_Task A:_ In the passage on genetic engineering, what does the term recombinant DNA mean?
_Task B:_ Return the passage on genetic engineering from "Recombinant DNA: the" to "in this track.", copying it word for word.
_Task C:_ Extend the passage on genetic engineering by writing what comes after its final sentence.

_Passage:_
Reading, then rewriting
Classical genetics is mostly about reading heredity — figuring out which gene sits where and how traits pass to offspring. Genetic engineering goes one step further: it deliberately rewrites an organism's DNA. Instead of waiting for breeding to shuffle genes over generations, an engineer can take a specific stretch of DNA and add it, remove it, or move it into a new home.
The key enabling idea is that DNA is the same chemical in every living thing. A gene from a jellyfish, a bacterium, and a human are all written in the same four-letter alphabet. So a bacterial cell can read a human gene and follow its instructions — which is exactly why moving genes between very different organisms works at all.
Recombinant DNA: the central concept
Recombinant DNA simply means a DNA molecule assembled from pieces that did not originally belong together — for example, a human gene stitched into a circle of bacterial DNA. Once joined, the new molecule behaves like any other DNA: it can be copied and read. This single trick — cut a useful gene out of one genome and paste it into a carrier — underlies almost everything in this track.

_Supplied entries:_

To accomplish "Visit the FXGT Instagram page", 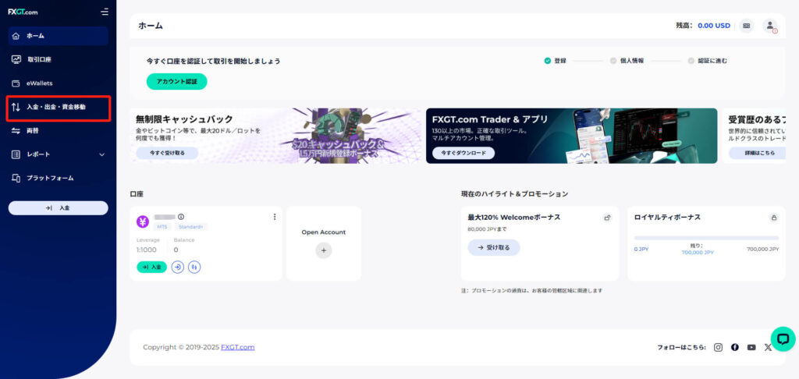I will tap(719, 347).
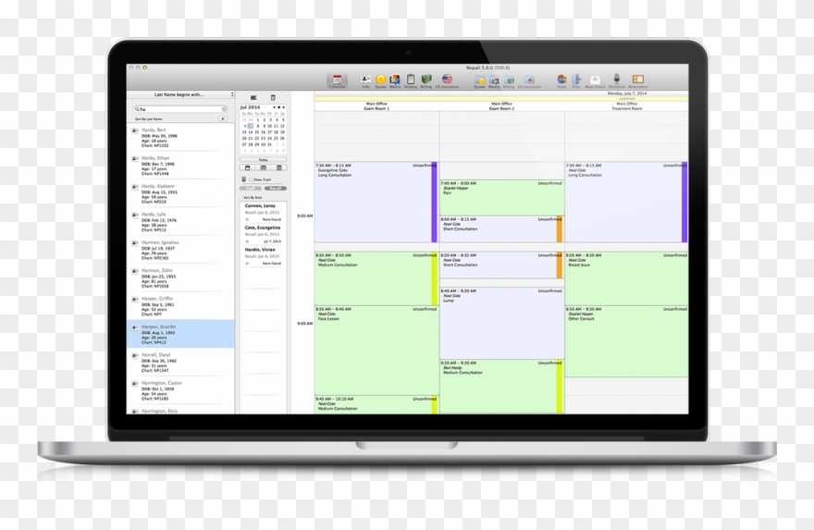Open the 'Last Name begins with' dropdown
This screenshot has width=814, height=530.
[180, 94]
* * *
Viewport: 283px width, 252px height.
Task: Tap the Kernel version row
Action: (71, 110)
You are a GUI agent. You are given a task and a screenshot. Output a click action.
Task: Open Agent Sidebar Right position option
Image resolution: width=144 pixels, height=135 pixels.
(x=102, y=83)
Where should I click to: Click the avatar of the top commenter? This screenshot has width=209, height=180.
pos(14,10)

_Answer A:_ A DNA molecule assembled from pieces that did not originally belong together.

_Answer B:_
Recombinant DNA: the central concept
Recombinant DNA simply means a DNA molecule assembled from pieces that did not originally belong together — for example, a human gene stitched into a circle of bacterial DNA. Once joined, the new molecule behaves like any other DNA: it can be copied and read. This single trick — cut a useful gene out of one genome and paste it into a carrier — underlies almost everything in this track.

_Answer C:_
What it's good for
Why bother? Once a gene lives inside a fast-growing host like a bacterium, that host becomes a tiny factory. Engineered bacteria make human insulin for diabetes, clotting factors for hemophilia, and many enzymes used in food and laundry detergent. Engineered crops can resist insects or tolerate drought. Researchers also use these tools just to study what a gene does, by adding or removing it in a cloned form.